It might seem strange to be so focussed on 2007 already when there are still 2+ good months of 2006 to go, but October is -- in my opinion -- the most important month for the future of any race organization. It's the time when direction is set and groundwork is laid with sponsors, venues, media, and even participants (a race has to be promoted for several months before many people will actually register). It takes time to put all the pieces together and October seems to be
the time for getting the next year really started.
So, you ask, what does HRAdventure have started for 2007?
Let me begin by saying that doing an
expedition adventure race on the other side of the country in the first week of October is not a good start for what should be a month of strategizing and planning. I still have gear boxes to pick up that I shipped back from Utah, so my priority list right now is chock-full of other things besides the future of HRAdventure.

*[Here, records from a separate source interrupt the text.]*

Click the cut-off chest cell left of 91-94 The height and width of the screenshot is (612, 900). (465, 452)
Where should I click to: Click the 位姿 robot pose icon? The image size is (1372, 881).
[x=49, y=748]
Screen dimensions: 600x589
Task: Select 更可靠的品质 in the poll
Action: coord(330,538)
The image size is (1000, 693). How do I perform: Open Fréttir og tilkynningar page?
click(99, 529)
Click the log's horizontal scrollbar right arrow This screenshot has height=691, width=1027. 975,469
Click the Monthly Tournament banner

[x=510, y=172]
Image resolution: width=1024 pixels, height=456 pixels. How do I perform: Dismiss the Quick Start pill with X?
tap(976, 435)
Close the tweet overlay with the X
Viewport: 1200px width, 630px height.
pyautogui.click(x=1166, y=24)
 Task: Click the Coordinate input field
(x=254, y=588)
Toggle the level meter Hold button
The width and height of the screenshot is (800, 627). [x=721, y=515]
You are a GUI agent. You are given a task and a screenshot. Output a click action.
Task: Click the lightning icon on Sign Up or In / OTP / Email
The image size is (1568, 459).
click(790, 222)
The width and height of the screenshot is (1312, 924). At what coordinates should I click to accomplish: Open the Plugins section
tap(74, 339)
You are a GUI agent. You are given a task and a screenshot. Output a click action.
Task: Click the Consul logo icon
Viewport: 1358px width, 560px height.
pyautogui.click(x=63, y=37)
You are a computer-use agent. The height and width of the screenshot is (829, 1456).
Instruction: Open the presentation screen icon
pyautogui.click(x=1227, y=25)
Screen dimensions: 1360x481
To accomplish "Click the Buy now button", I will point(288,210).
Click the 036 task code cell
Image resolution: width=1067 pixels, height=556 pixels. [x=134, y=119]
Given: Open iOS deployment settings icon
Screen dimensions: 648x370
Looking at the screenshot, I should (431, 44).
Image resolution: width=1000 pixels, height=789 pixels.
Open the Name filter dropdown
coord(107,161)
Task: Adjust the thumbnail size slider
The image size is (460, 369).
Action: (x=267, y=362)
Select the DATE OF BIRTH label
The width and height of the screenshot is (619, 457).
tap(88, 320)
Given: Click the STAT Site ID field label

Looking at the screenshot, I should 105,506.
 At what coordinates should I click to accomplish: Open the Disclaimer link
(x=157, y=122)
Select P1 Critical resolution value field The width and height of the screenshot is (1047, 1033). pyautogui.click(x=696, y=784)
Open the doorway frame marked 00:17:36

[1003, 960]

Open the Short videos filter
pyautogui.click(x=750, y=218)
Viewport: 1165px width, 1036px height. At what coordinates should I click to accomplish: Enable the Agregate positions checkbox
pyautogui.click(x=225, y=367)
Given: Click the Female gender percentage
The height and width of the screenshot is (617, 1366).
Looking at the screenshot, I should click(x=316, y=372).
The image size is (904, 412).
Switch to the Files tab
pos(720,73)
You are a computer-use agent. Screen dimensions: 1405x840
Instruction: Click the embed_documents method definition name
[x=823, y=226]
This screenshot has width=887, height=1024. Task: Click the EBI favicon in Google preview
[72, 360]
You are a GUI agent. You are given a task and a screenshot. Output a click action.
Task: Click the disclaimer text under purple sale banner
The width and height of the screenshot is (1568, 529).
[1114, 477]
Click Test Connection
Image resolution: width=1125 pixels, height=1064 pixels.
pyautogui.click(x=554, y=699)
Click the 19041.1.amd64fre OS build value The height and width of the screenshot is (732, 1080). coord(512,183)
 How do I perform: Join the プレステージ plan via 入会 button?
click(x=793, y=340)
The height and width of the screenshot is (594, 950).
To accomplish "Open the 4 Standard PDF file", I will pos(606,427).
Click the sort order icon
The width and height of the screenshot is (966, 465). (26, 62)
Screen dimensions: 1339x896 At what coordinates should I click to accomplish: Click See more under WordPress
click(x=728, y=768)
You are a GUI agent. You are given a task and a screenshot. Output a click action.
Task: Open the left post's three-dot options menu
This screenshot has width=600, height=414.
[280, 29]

That being said, we're making a valiant effort in the closing weeks of this month to really make progress. I say "we" and I truly mean it since 2007 will bring a couple newer faces into the organizing spotlight. Morgan Newlon, famous for being the guy I boss around and tell to put orienteering flags in challenging locations, will be doing the lions share of planning and directing for the 2007 Tidewater Traverse; get your muddy shoes out! Pam McKay and Mike "Mojo" Jones (also known collectively as "Pike" --short for Pam-and-Mike) will be leading a sprint edition of the 2007 Sproute.
All this help on our successfully established races (this will be the 3rd year for the Sproute and the TT, if you can believe it!) will let me focus on a
totally new and ambitious event in 2007 . . . it will be 24+ hours in duration, possibly 30 or even 36 hours . . . it will be non-stop (meaning no organized camping component like at the
Storm) . . . it will be based around the Charlottesville area and the Boys and Girls Club of Charlottesville will be the charitable beneficiary of the event . . . looking like the weekend of June 9th . . .
Blue Ridge Mountain Sports is very excited about it, needless-to-say (their global headquarters are in C'Ville).
We'll probably start early registration for this big enchilada next month at some point . . . but if the idea interests you let me know as it will help us guage the level of interest out there. I'm anxious and curious to see the response to the event; for example, will our teams of "the usual suspects" who frequent HRAdventure events come out for such a challenging race? Is it too much? Some of the HRAdventure staff/volunteers already call me Grant Overkill-ian because of my propensity to take a basic 5 mile trekking leg and find a way to complicate it into a 3 hour orienteering/swimming/bushwhacking monstrosity.
The calendar is coming together with the Sproute looking at early March and the Tidewater Traverse looking at early April. Nothing is final, at this point, so don't book vacation plans just yet.
As for later in 2007, that's likely only going to come into focus in November and December so I admit that we're falling off the pace. It kind of depends on how
AdventureFest works out. October is the ideal time to do the planning, but circumstances dictate that we prolong our planning a bit more.